*About this exercise:* Though the records contain pictures, copy none of them; repeat exactly the lines from the one with "Image resolution: width=1280" to the end.

*Data listing:*

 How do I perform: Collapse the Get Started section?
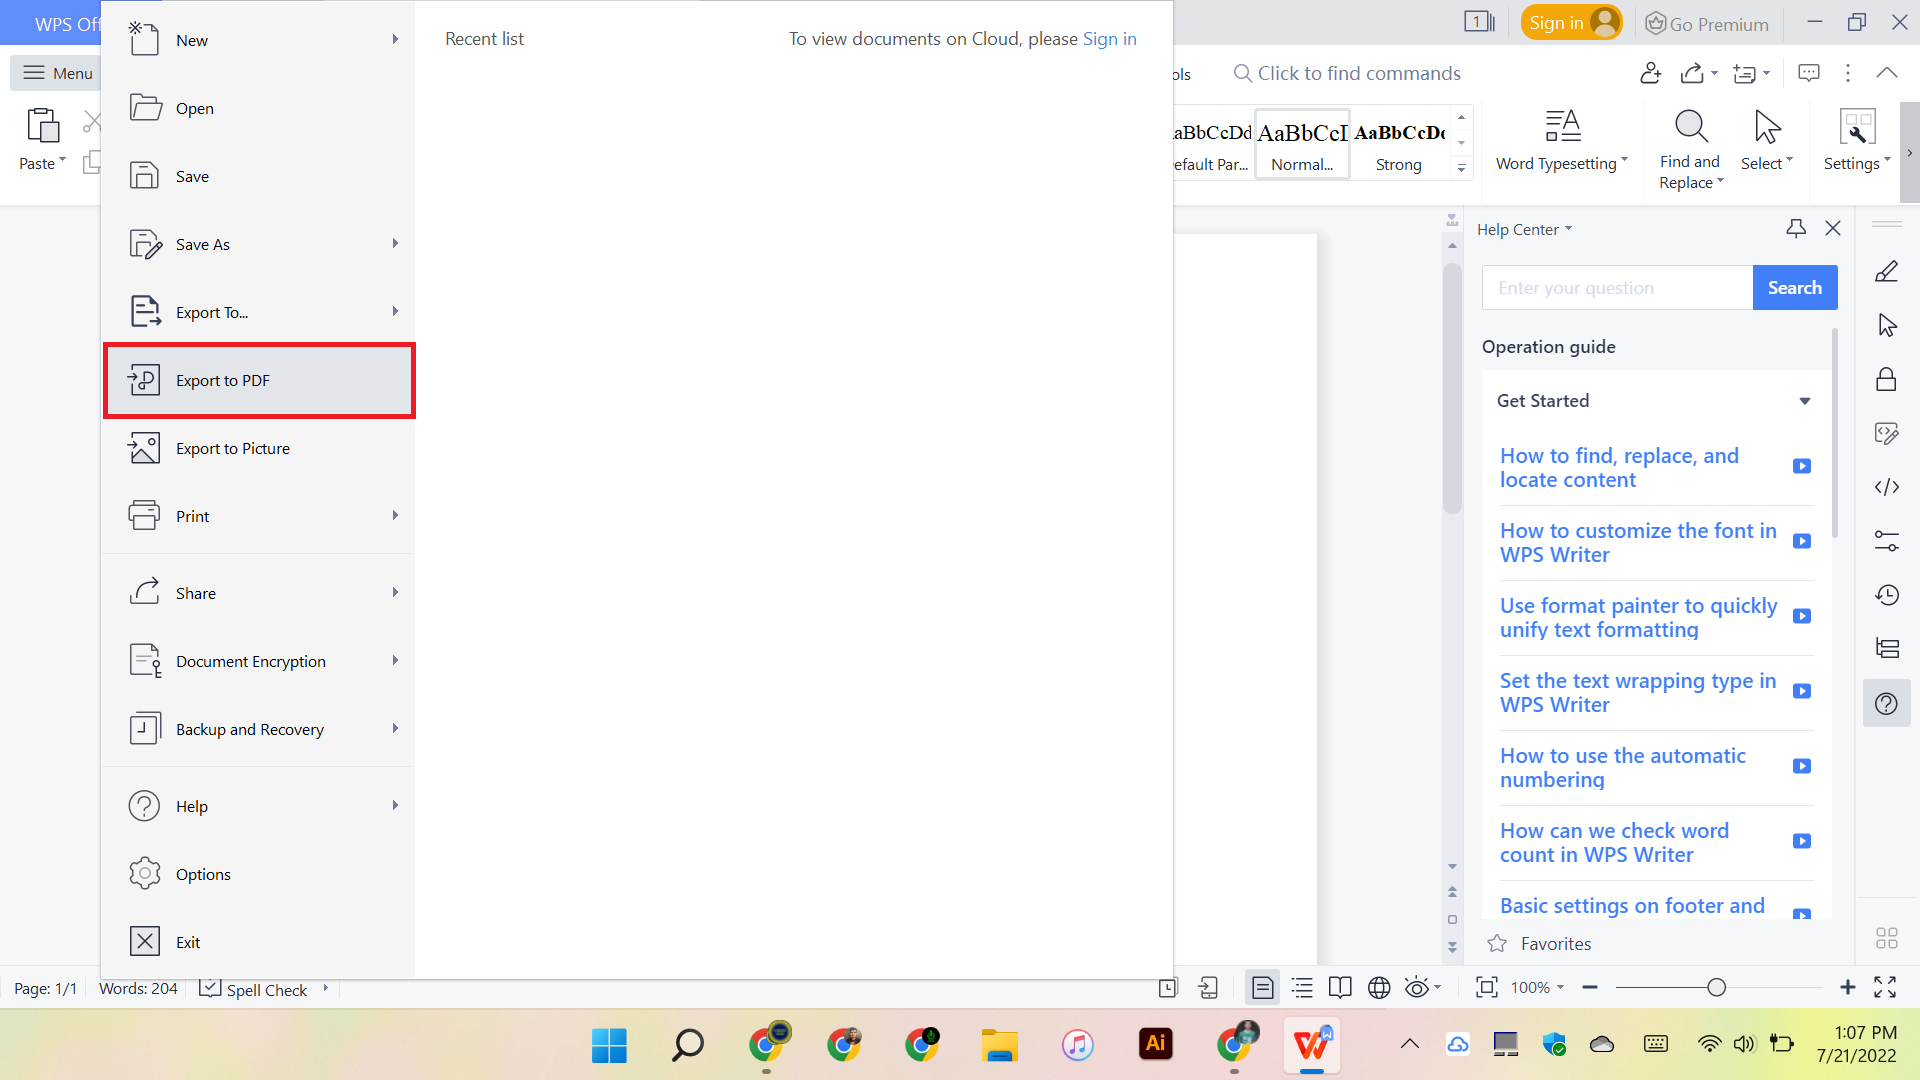pyautogui.click(x=1805, y=401)
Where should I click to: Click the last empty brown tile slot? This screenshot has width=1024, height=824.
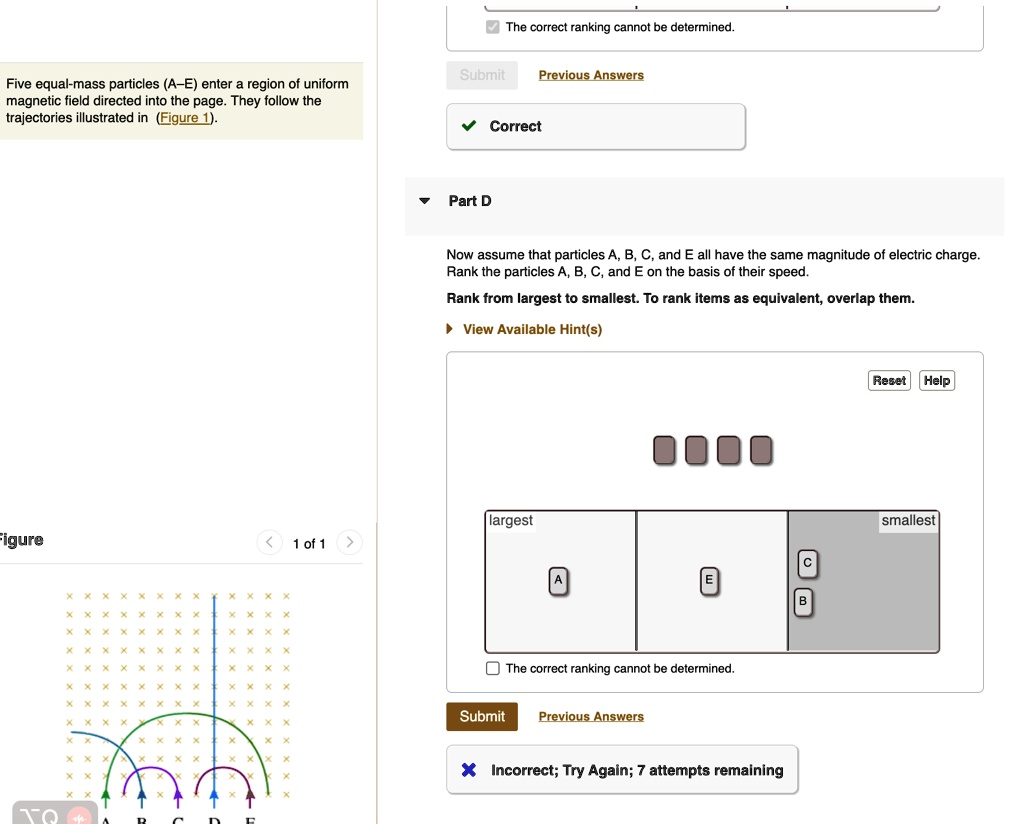761,451
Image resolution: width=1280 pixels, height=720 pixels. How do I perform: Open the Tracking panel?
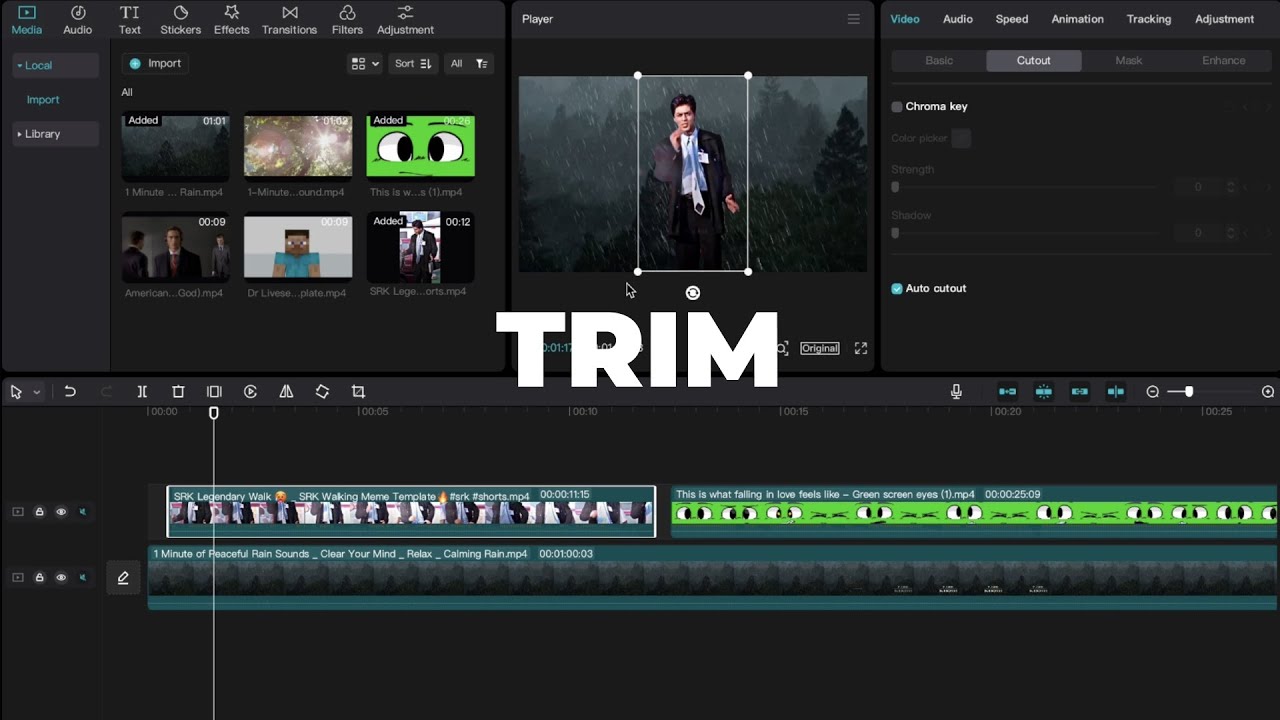(1148, 19)
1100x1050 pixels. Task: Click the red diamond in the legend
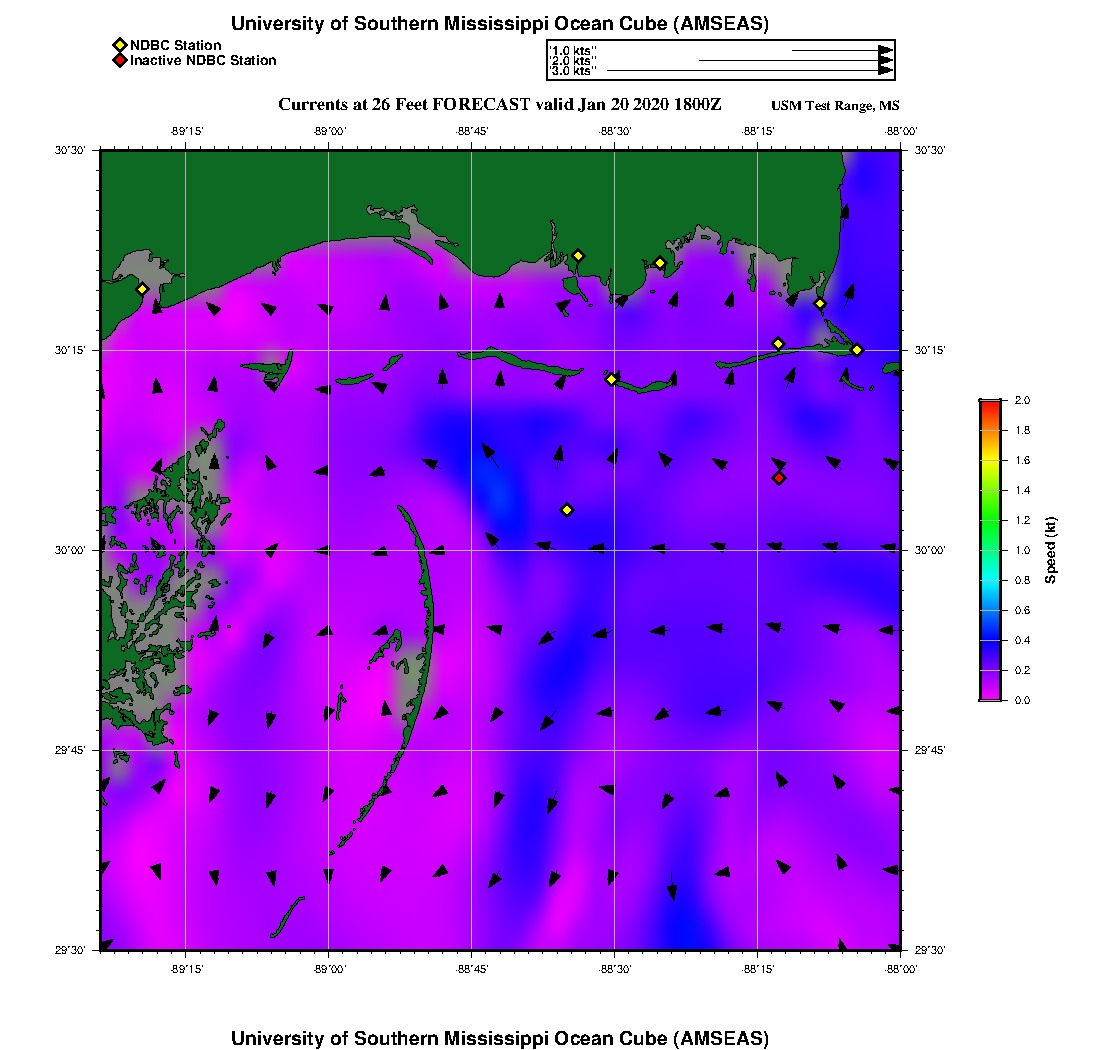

*Answer section:*
Image resolution: width=1280 pixels, height=720 pixels. How do I perform: Open the Tracking panel?
(1148, 19)
1100x1050 pixels. Task: Click the red diamond in the legend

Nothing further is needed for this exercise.